The question for a long time was whether it would fall below US$120 per tonne. Then $100. Then whether it'd stay below $80 for long. Then $70, $60…
A tonne of iron ore is now selling for a little over or under (depending on the day) US$50.
Up, up, and…
It's been a pretty extraordinary ride. For the longest time, a tonne of iron ore could be purchased for around the price of a movie ticket. But in 2004, something started to happen:
"As recently as July 2004, you could buy a metric tonne of iron ore for $US14. By February 2011 that same tonne of iron ore cost you $US187.18…"
The culprit (or Santa Claus, depending on whether you were a buyer or seller) was an historical mismatch between the sheer size and rate of growth of Chinese demand compared to the amount of iron ore available.
As we all know from high school, at its heart, business and economics is all about supply and demand. When more people are buying than selling, prices tend to go up.
And go up, they did — that seven year stretch delivered a 13-fold increase in the price of the red dirt. It was like manna from heaven for the miners — and Australia's budget — as China couldn't get enough, and was prepared to pay the going rate to get it.

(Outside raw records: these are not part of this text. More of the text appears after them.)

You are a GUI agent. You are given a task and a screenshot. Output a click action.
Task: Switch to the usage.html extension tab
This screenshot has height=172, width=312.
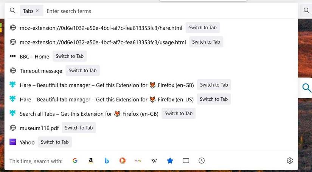206,42
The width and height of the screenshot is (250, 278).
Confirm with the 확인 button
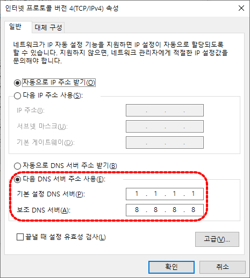coord(172,267)
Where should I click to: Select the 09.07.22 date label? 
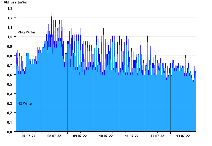click(80, 136)
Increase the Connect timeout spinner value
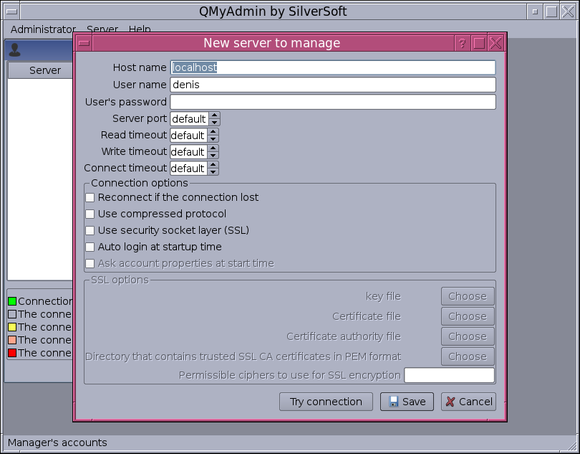This screenshot has height=454, width=580. pyautogui.click(x=213, y=165)
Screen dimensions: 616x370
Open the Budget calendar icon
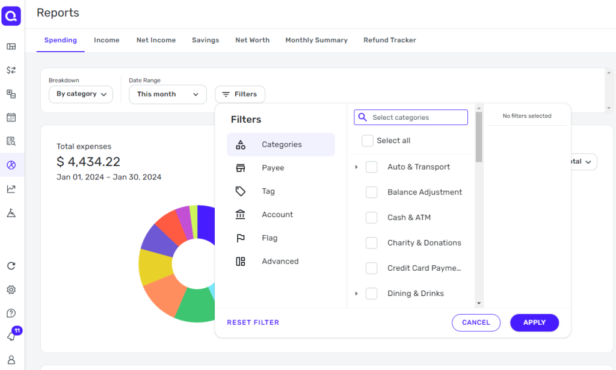(x=11, y=117)
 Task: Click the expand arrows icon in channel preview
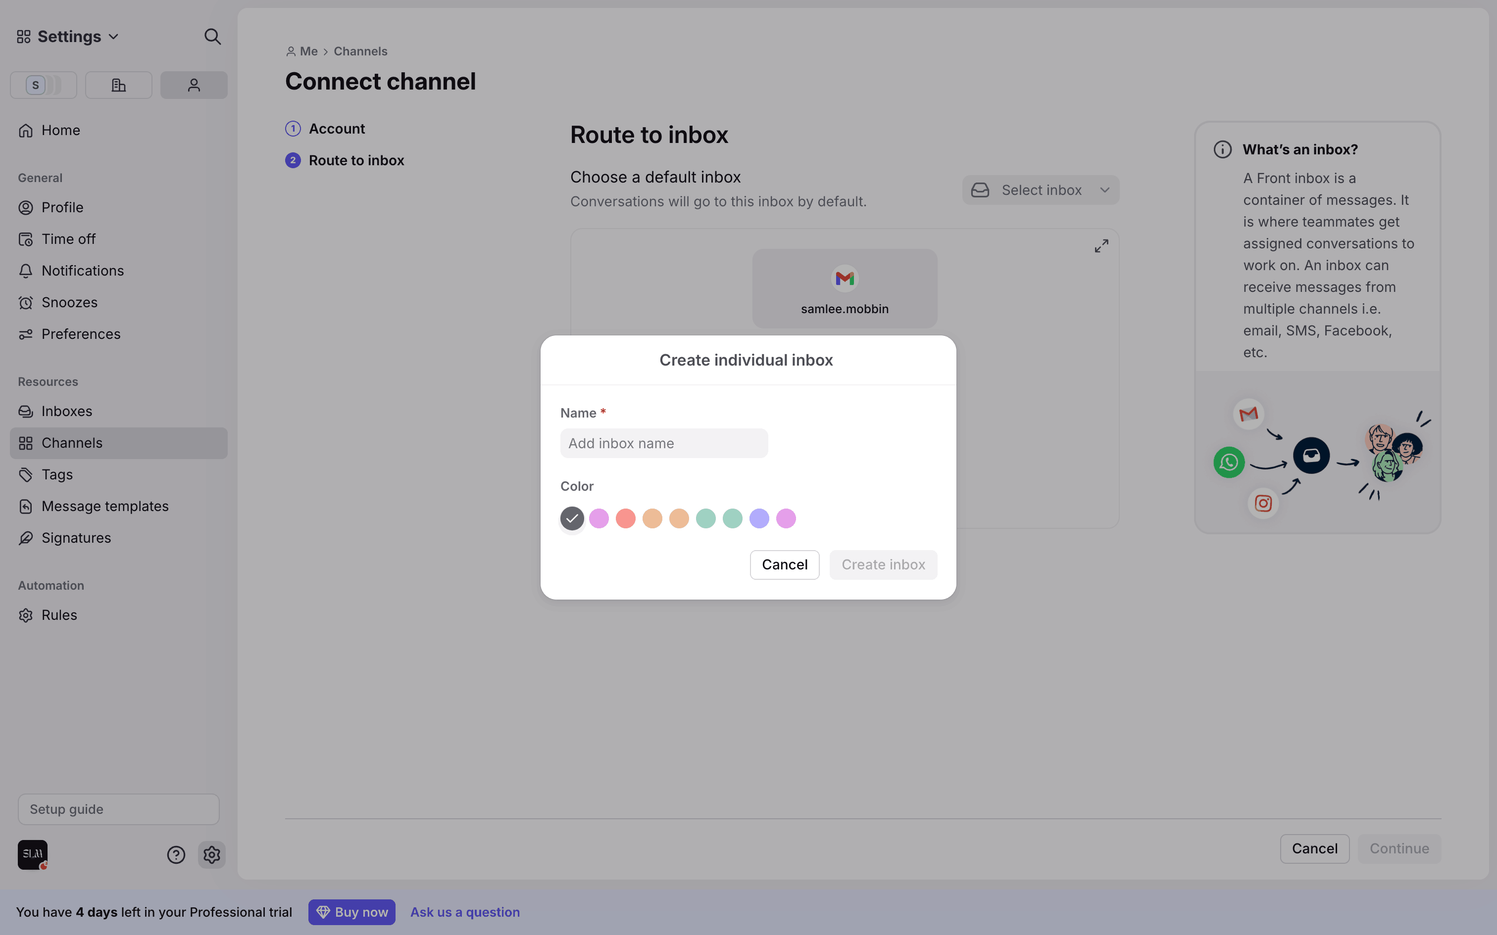tap(1101, 246)
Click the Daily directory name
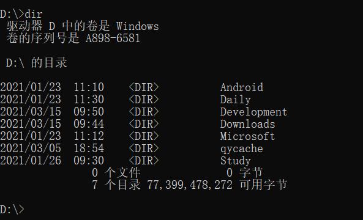The image size is (363, 220). pyautogui.click(x=236, y=100)

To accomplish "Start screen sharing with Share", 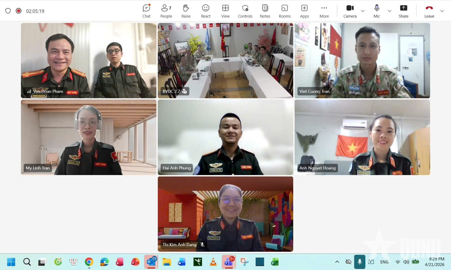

Talk of a 'new normal' was only surpassed by the claim that we'd entered a 'super cycle'. Super it might have been, but it remained a cycle.
… back down
The second part of that high school economics lesson — ignored by miners and many investors — was that whenever there's a deficit of supply and high profits are made as a result, it attracts new competition. In our case, that meant a tidal wave of new supply as the miners all competed to dig ever bigger holes ever more quickly.
And the seemingly insatiable Chinese thirst for the world's iron ore began to wane, just compounding the problem.
The result is, well, pretty clear. From that US$187 high, we have prices that are fluctuating around US$50/tonne, as that excess supply fights to find a market.
It's terrible news for mining investors, for mine workers and for the services and supply businesses that ramped up to meet the new demand. Whether or not the same volume of iron ore continues to be sold remains an open question, but new exploration is well and truly off the table for a few years at least, and those who'd built their businesses on supporting that expansion are now desperately trying to save the furniture.
It's true that cautionary tales are often lost to history. By the time the next potential problem rears its head, the past has been forgotten. Booms and busts seem ever present, and we seem ever blind to them until it's too late.